- _Assignment_: Print the records below from the first line through the line containing "Click the foreground", both included, word for word.

[Supplied data — start]

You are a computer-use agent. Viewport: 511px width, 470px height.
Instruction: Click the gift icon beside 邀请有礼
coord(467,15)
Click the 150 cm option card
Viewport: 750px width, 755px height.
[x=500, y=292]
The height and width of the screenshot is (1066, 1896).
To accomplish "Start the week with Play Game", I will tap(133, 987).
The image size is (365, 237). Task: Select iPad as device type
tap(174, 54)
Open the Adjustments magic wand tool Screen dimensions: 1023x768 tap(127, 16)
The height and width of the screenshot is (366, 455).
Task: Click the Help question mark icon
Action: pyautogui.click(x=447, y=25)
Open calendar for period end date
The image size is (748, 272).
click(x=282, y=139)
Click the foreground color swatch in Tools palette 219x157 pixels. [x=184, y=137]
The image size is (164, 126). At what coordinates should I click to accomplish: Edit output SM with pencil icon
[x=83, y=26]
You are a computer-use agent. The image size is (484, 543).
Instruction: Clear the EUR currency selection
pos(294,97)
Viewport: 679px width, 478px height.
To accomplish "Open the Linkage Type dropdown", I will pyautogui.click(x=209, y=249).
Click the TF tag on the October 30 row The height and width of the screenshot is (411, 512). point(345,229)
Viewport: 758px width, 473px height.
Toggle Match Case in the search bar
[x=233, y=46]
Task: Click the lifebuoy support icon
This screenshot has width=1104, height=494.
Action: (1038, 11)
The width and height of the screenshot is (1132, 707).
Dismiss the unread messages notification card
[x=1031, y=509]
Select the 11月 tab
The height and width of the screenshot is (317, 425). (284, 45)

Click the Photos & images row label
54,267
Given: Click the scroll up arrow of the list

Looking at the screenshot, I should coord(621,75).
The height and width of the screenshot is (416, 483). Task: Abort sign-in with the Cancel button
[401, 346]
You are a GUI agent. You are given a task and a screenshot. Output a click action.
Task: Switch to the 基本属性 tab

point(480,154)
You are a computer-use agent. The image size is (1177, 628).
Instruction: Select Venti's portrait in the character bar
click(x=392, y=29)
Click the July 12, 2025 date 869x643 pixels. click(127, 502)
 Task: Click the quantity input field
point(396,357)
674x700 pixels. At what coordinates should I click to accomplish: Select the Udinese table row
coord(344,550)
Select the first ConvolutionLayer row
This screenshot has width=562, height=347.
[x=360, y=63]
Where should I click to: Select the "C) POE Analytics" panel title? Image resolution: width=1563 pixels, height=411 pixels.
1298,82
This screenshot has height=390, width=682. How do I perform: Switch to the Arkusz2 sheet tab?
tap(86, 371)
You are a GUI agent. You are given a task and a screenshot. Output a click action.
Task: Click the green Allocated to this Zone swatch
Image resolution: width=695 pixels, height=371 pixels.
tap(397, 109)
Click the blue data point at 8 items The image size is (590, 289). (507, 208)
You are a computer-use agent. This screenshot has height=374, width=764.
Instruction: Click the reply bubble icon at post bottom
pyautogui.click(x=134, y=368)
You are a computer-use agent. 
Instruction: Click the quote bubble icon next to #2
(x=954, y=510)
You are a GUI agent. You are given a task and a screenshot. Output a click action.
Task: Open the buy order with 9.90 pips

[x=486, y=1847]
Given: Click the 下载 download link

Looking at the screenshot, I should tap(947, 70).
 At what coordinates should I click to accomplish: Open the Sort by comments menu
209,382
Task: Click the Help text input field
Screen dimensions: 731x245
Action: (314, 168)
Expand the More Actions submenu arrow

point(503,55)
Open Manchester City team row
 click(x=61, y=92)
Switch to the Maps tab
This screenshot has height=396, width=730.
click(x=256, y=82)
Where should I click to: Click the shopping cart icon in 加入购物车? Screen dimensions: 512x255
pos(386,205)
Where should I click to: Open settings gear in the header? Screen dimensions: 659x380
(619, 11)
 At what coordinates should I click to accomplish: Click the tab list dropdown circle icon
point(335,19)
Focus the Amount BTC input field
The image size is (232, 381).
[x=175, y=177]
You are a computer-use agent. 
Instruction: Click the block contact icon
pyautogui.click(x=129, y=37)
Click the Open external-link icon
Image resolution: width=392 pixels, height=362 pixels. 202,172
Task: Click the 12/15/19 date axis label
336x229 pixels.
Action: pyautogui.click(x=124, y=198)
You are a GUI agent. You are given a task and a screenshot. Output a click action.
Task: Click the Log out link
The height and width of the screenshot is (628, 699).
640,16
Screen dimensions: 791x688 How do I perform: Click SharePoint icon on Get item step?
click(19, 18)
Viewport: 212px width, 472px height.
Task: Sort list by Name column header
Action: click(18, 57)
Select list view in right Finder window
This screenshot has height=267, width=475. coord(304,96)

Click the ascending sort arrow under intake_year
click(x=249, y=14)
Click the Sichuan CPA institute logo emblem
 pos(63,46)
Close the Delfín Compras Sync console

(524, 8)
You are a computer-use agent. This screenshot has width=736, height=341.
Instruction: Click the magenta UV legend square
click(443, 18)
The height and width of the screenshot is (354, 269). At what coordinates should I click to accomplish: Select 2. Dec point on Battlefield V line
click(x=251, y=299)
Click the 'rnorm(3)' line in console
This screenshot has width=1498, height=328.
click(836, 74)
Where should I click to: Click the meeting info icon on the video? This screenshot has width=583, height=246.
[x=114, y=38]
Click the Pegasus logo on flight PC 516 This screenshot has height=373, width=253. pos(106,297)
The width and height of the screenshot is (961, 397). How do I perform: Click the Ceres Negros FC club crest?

[Supplied data — finish]

- _Solution to this problem_:
You are a computer-use agent. Viewport: 511px width, 470px height.
Instruction: Click the gift icon beside 邀请有礼
coord(467,15)
Click the 150 cm option card
Viewport: 750px width, 755px height.
[x=500, y=292]
The height and width of the screenshot is (1066, 1896).
To accomplish "Start the week with Play Game", I will tap(133, 987).
The image size is (365, 237). Task: Select iPad as device type
tap(174, 54)
Open the Adjustments magic wand tool Screen dimensions: 1023x768 tap(127, 16)
The height and width of the screenshot is (366, 455).
Task: Click the Help question mark icon
Action: pyautogui.click(x=447, y=25)
Open calendar for period end date
The image size is (748, 272).
click(x=282, y=139)
Click the foreground color swatch in Tools palette 219x157 pixels. [x=184, y=137]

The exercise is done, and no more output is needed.